Here, assuming that the distance from the first sensor SE1 to the second sensor SE2 is D [mm], originally D = V1 * T1.
However, in this embodiment, the fixing transfer speed is V2 (second speed), which is slower than the transfer transfer speed V1 (first speed).
D <V1 * T1
Will be.

Therefore, assuming that the loop amount (slack amount) formed between the secondary transfer roller 43 and the fixing roller 441 is A [mm], A can be obtained from the following formula (1).
A = V1 * T1-D ... (1)
Here, there is an appropriate range for the loop amount A of the paper P. If the loop amount A is too small, the paper P may be pulled between the secondary transfer roller 43 and the fixing roller 441, resulting in transfer misalignment. On the contrary, if the loop amount A is too large, the unfixed toner on the paper P may come into contact with the sheet metal in the image forming apparatus 100 to cause toner rubbing. Therefore, an appropriate loop amount (predetermined slack amount) Aref [mm] is set, and the transfer transfer speed and the fixing transfer rate are controlled so that the loop amount becomes the predetermined loop amount Aref.

Based on the difference in paper transport speed, the control unit 81 takes T2 [s] (second time) from when the tip of the paper P reaches the fixing roller 441 until the loop amount A grows to a predetermined loop amount Aref. ) Is calculated using the following formula (2).
T2 = (Aref-A) / (V1-V2) ... (2)
After the elapse of T2, the control unit 81 changes the fixing transfer speed to V1. As a result, the paper can be conveyed while the loop amount A does not exceed the predetermined loop amount Aref and the loop amount close to the predetermined loop amount Aref is maintained.

Here, the carry-in roller 72 provided in the post-processing unit 60 is rotated at a paper transport speed V1 by a drive motor.
The time T3 [s] (third time) required for the tip of the paper P to reach the carry-in roller 72 after the tip of the paper P reaches the fixing roller 441 is calculated using the following formula (3). To do.
T3 = D2 / V2 ... (3)
D2 [mm] is the distance from the fixing roller 441 to the carry-in roller 72. If the tip of the paper reaches the carry-in roller 72 before the fixing transfer speed is changed to V1, that is, if T2 is larger than T3, the paper is pulled between the fixing roller 441 and the carry-in roller 72. Therefore, it is necessary to change the fixing and conveying speed to V1 before the tip of the paper P reaches the carry-in roller 72.

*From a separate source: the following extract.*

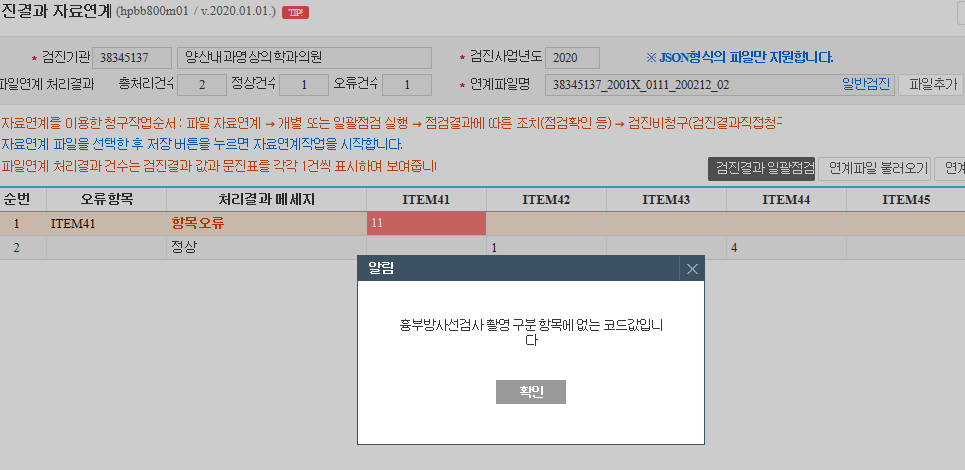Click the 검진사업년도 field showing 2020
The width and height of the screenshot is (965, 470).
pos(572,58)
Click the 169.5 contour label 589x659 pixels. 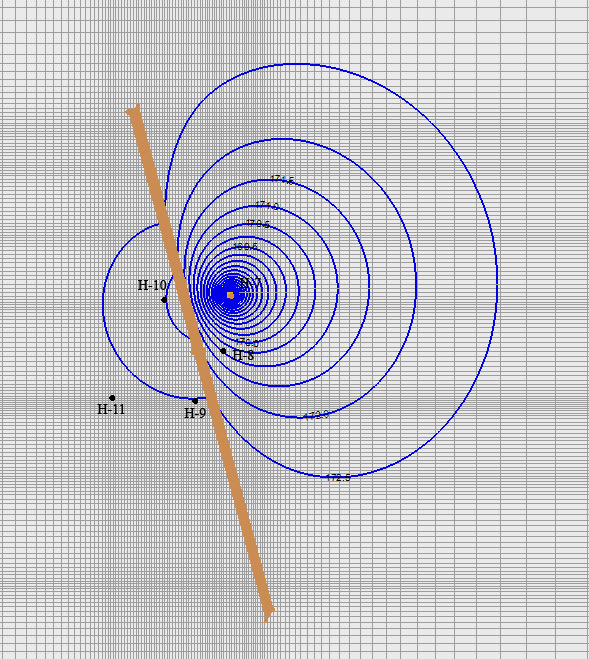245,247

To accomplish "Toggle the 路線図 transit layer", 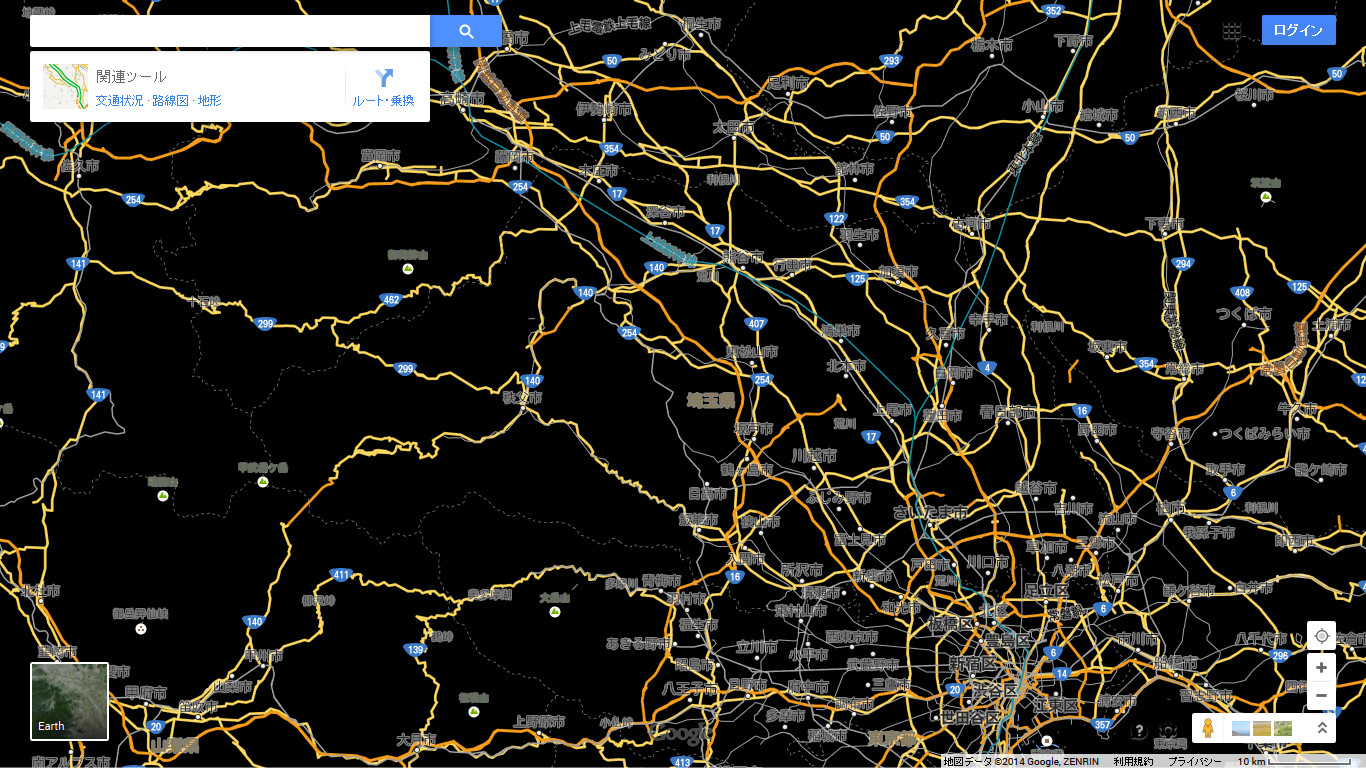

Here, if the rear end of the paper P has passed through the secondary transfer roller 43, there is no possibility that the paper P will be pulled between the secondary transfer roller 43 and the fixing roller 441.
Therefore, when T2 is larger than T3, the time from when the front end of the paper P reaches the fixing roller 441 until the rear end of the paper P passes through the secondary transfer roller 43 is T4 [s] (fourth). Time) is calculated using the following formula (4).
T4 = (S-D3) / V1 ... (4)
Note that S [mm] is the length of the paper P in the transport direction, and D3 is the distance from the secondary transfer roller 43 to the fixing roller 441.
That is, when T2> T3, the fixing transfer speed may be changed to V1 when the shorter time of T2 or T4 elapses.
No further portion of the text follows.